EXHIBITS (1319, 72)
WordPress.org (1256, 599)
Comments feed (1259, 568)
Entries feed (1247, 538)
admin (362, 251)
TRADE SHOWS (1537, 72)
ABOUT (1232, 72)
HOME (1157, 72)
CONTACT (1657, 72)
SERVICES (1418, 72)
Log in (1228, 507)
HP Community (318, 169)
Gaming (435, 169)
----
Your answer should be the records above, set down exactly.

#### Exercise response:
EXHIBITS (1319, 72)
WordPress.org (1256, 599)
Comments feed (1259, 568)
Entries feed (1247, 538)
admin (362, 251)
TRADE SHOWS (1537, 72)
ABOUT (1232, 72)
HOME (1157, 72)
CONTACT (1657, 72)
SERVICES (1418, 72)
Log in (1228, 507)
HP Community (318, 169)
Gaming (435, 169)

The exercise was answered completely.